ECLI:NL:OGHNAA:2007:BG2073

Gemeenschappelijk Hof van Justitie van de Nederlandse Antillen en Aruba

Datum uitspraak
4 juni 2007
Publicatiedatum
5 april 2013
Zaaknummer
146 HLAR 20/06
Instantie
Gemeenschappelijk Hof van Justitie van de Nederlandse Antillen en Aruba
Type
Uitspraak
Rechtsgebied
Bestuursrecht
Procedures
  • Hoger beroep
Vindplaatsen
  • Rechtspraak.nl
AI samenvatting door LexboostAutomatisch gegenereerd

Wijziging van vergunningen voor betaaltelevisiesysteem en draadomroepinrichting op Curaçao

In deze zaak gaat het om de wijziging van verleende vergunningen voor het exploiteren van een betaaltelevisiesysteem en het aanleggen van een draadomroepinrichting op Curaçao. De appellante, Television Distribution Systems N.V., heeft in hoger beroep de uitspraak van het Gerecht in eerste aanleg van de Nederlandse Antillen aangevochten, die haar beroep tegen de beschikkingen van de Gouverneur en de Minister van Verkeer en Vervoer niet-ontvankelijk had verklaard wegens termijnoverschrijding. De appellante stelde dat de beroepstermijn pas begon te lopen op de dag dat zij kennisnam van de beschikkingen, op 18 november 2003, en niet op de datum waarop deze aan de andere partij waren verzonden. Het Hof oordeelde echter dat de beroepstermijn op 28 oktober 2003 was aangevangen, waardoor de termijnoverschrijding niet verschoonbaar was. Het Hof bevestigde dat een bestuursorgaan fouten kan herstellen, mits dit binnen de grenzen van de algemene beginselen van behoorlijk bestuur gebeurt. De appellante had niet op het alleenrecht voor een periode van tien jaar mogen vertrouwen, aangezien de wijziging van de vergunning een correctie betrof van een eerder gemaakte fout. Het Hof concludeerde dat de wijziging van de vergunning niet in strijd was met het rechtszekerheidsbeginsel en het zorgvuldigheidsbeginsel, en bevestigde de uitspraak van het Gerecht in eerste aanleg.

Uitspraak

146 HLAR 20/06
Datum uitspraak: 4 juni 2007
GEMEENSCHAPPELIJK HOF VAN JUSTITIE
VAN DE NEDERLANDSE ANTILLEN EN ARUBA
Uitspraak op het hoger beroep van:
de naamloze vennootschap "Television Distribution Systems N.V.", gevestigd te Curaçao,
appellante,
tegen de uitspraak van het Gerecht in eerste aanleg van de Nederlandse Antillen, zittingsplaats Curaçao, van 24 mei 2006 in het geding tussen:
appellante
en
de Gouverneur van de Nederlandse Antillen,
de Minister van Verkeer en Vervoer.

# [Aangeleverde rijen]

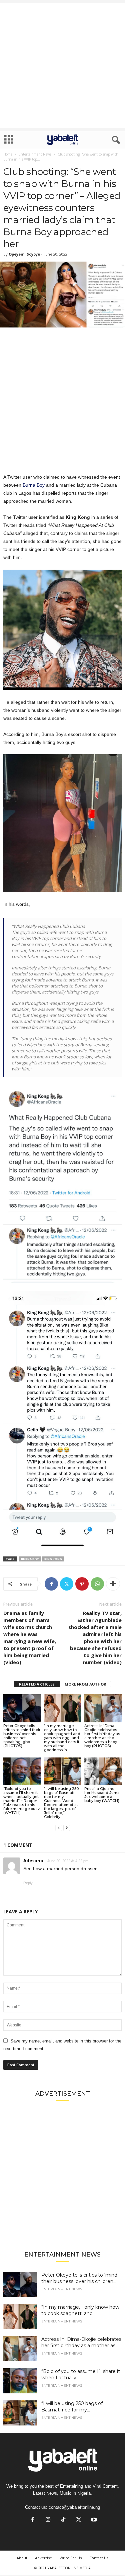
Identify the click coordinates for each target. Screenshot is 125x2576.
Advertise (43, 2557)
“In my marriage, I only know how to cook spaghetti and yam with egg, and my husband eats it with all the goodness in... (62, 1737)
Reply (28, 1883)
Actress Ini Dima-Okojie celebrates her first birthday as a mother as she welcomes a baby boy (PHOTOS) (102, 1735)
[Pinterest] (82, 1584)
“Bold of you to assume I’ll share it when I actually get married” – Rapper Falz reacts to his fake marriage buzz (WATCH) (21, 1800)
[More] (113, 1584)
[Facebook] (51, 1584)
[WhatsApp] (97, 1584)
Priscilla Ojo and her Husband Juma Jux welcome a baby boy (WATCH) (102, 1794)
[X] (66, 1584)
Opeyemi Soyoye (24, 254)
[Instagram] (48, 2520)
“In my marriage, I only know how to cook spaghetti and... (80, 2310)
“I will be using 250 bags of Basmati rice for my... (72, 2406)
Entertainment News (35, 154)
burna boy (30, 1559)
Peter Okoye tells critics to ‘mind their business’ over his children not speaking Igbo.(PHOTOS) (21, 1735)
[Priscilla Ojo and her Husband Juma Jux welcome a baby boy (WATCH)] (103, 1771)
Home (7, 154)
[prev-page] (58, 1827)
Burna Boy (34, 485)
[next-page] (66, 1827)
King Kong (53, 1559)
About (22, 2557)
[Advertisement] (62, 65)
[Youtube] (93, 2520)
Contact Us (98, 2557)
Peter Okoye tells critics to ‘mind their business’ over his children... (79, 2278)
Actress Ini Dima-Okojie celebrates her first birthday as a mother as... (81, 2342)
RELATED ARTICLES (37, 1684)
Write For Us (71, 2557)
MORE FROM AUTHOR (85, 1684)
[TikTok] (63, 2520)
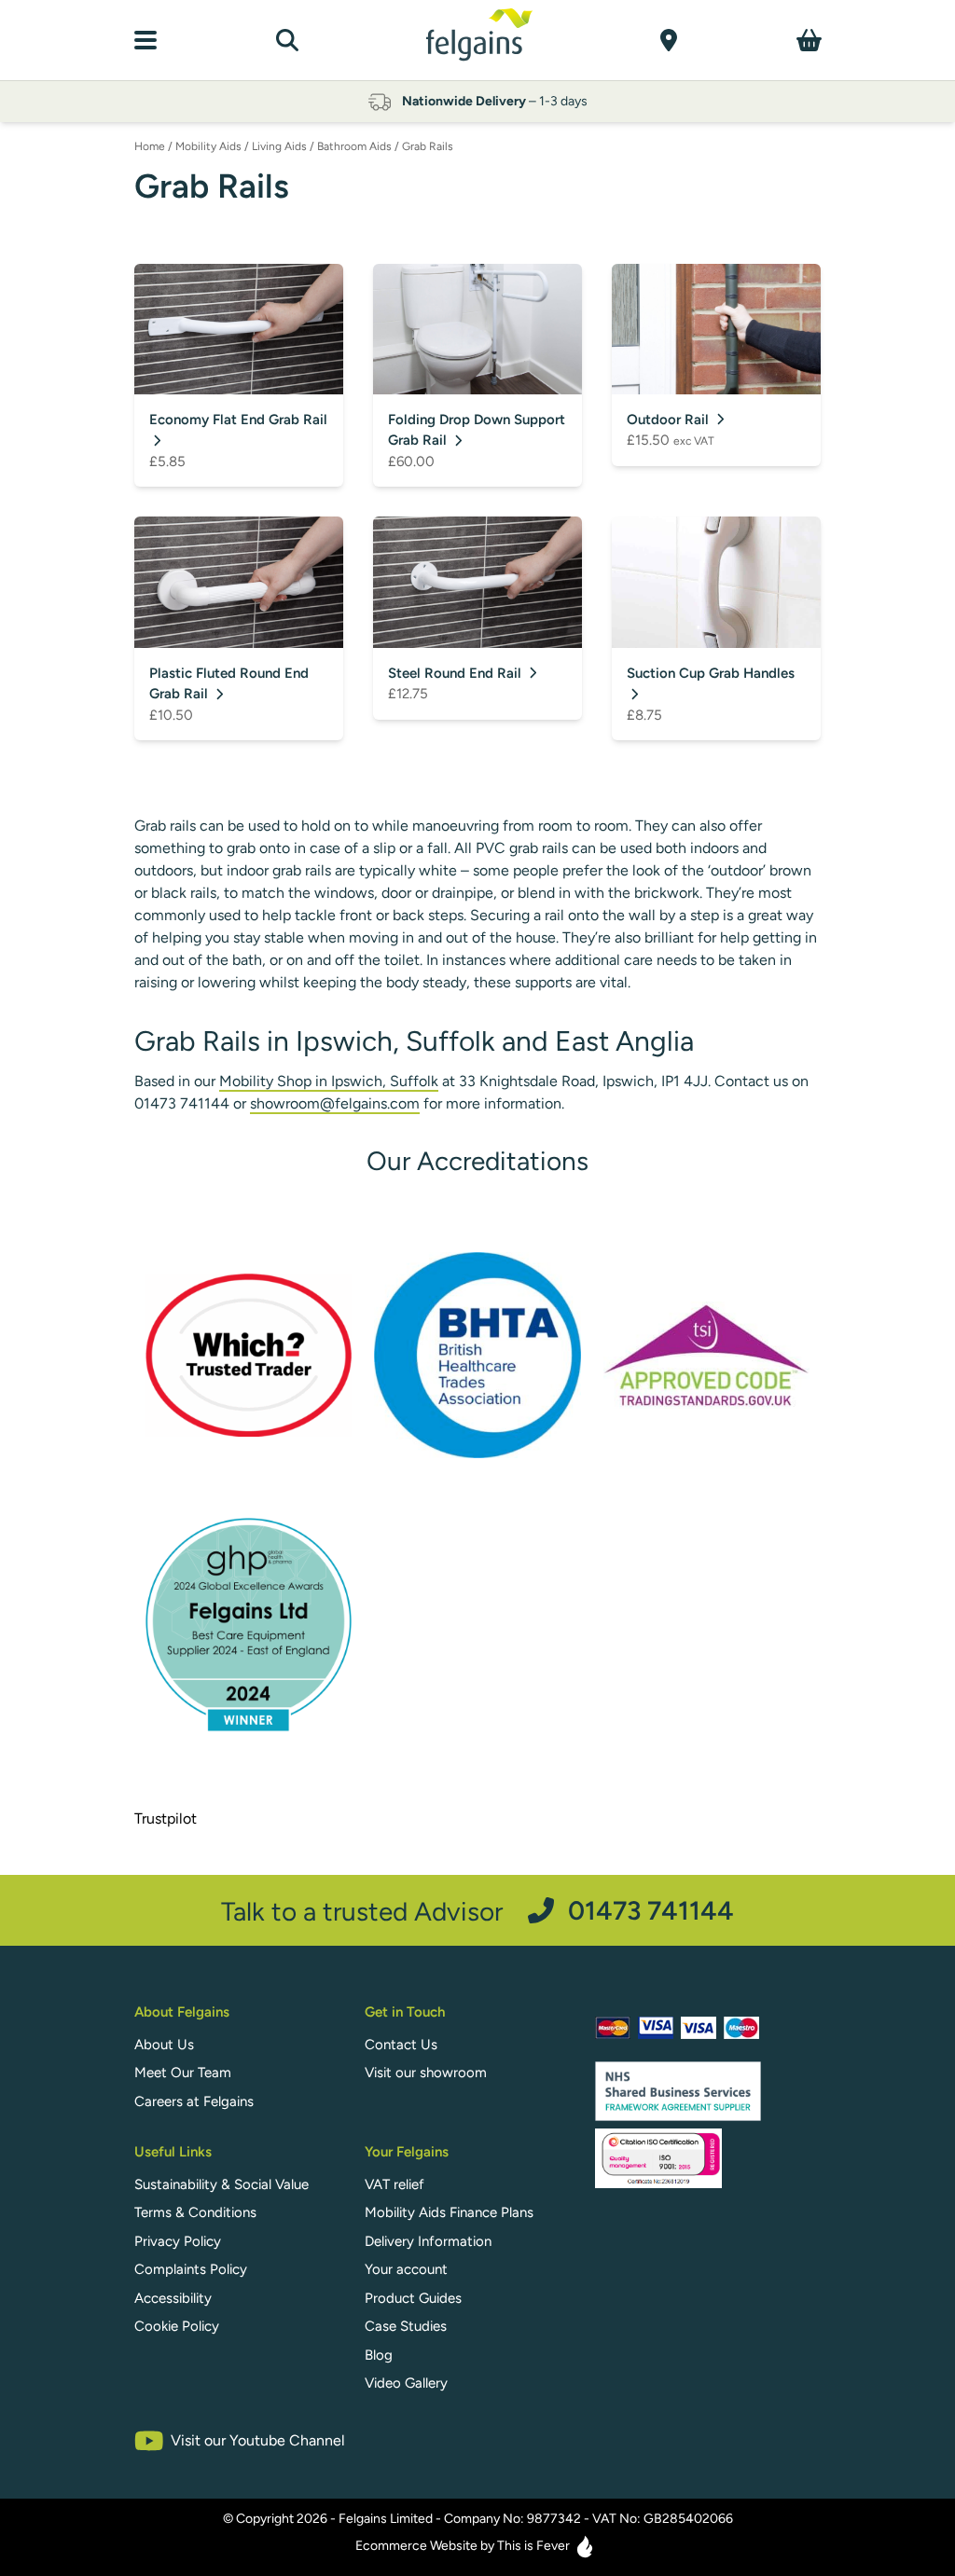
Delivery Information (428, 2241)
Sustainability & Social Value (221, 2184)
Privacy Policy (177, 2241)
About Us (164, 2044)
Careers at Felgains (194, 2101)
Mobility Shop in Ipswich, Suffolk (328, 1081)
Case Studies (406, 2326)
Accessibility (173, 2298)
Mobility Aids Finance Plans (449, 2212)
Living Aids (279, 146)
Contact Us (401, 2044)
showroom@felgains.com (335, 1103)
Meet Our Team (182, 2072)
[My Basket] (809, 40)
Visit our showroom (426, 2072)
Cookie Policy (176, 2326)
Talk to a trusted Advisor (477, 1910)
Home (149, 146)
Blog (379, 2355)
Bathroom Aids (354, 146)
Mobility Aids (208, 146)
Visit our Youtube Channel (258, 2440)
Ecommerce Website (416, 2546)
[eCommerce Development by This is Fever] (585, 2546)
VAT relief (394, 2184)
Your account (406, 2269)
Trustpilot (165, 1818)
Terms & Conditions (195, 2212)
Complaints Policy (190, 2269)
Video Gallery (406, 2383)
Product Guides (413, 2298)
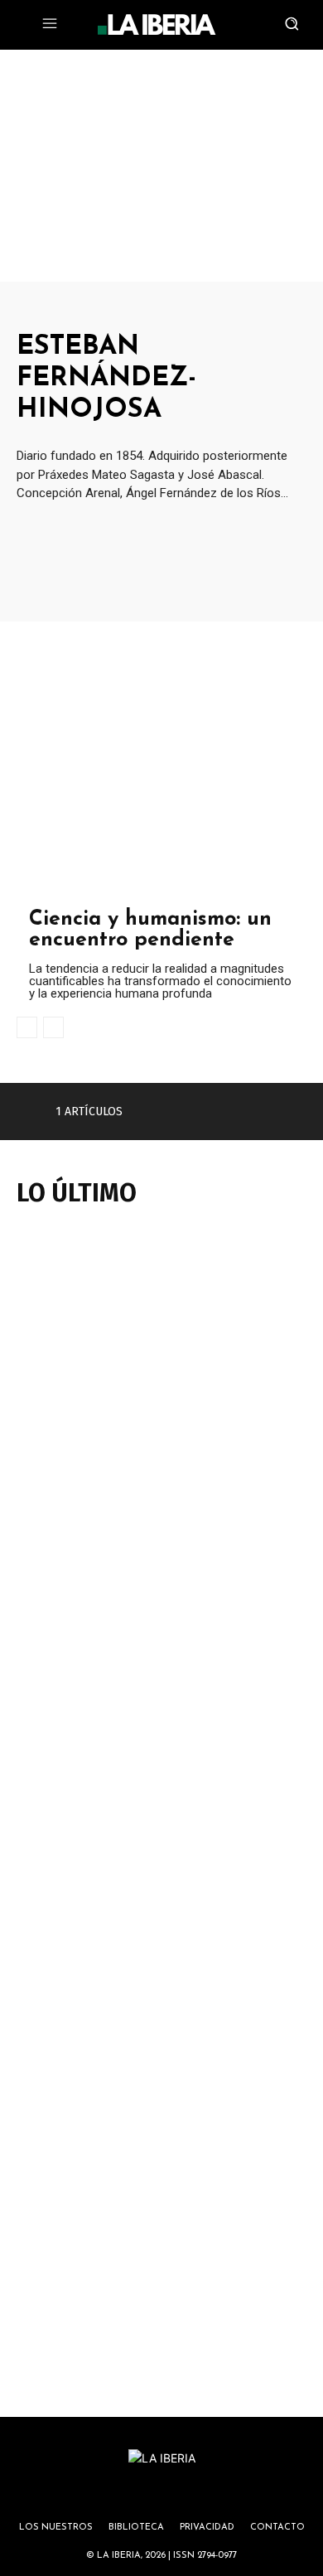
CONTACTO (277, 2527)
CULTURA (49, 893)
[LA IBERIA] (156, 24)
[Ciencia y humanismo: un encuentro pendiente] (161, 764)
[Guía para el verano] (161, 1776)
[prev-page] (27, 1027)
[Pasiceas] (161, 2225)
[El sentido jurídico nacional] (161, 1551)
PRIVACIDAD (207, 2527)
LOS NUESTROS (56, 2527)
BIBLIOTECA (136, 2527)
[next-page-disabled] (53, 1027)
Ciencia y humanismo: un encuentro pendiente (150, 929)
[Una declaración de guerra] (161, 1326)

# [Uit te voeren opdracht]
Noem alstublieft alle datums die in de brontekst voorkomen, elke datum één keer, in de volgorde waarin ze voor het eerst verschijnen.

# [Het antwoord]
- 4 juni 2007
- 5 april 2013
- 18 november 2003
- 28 oktober 2003
- 24 mei 2006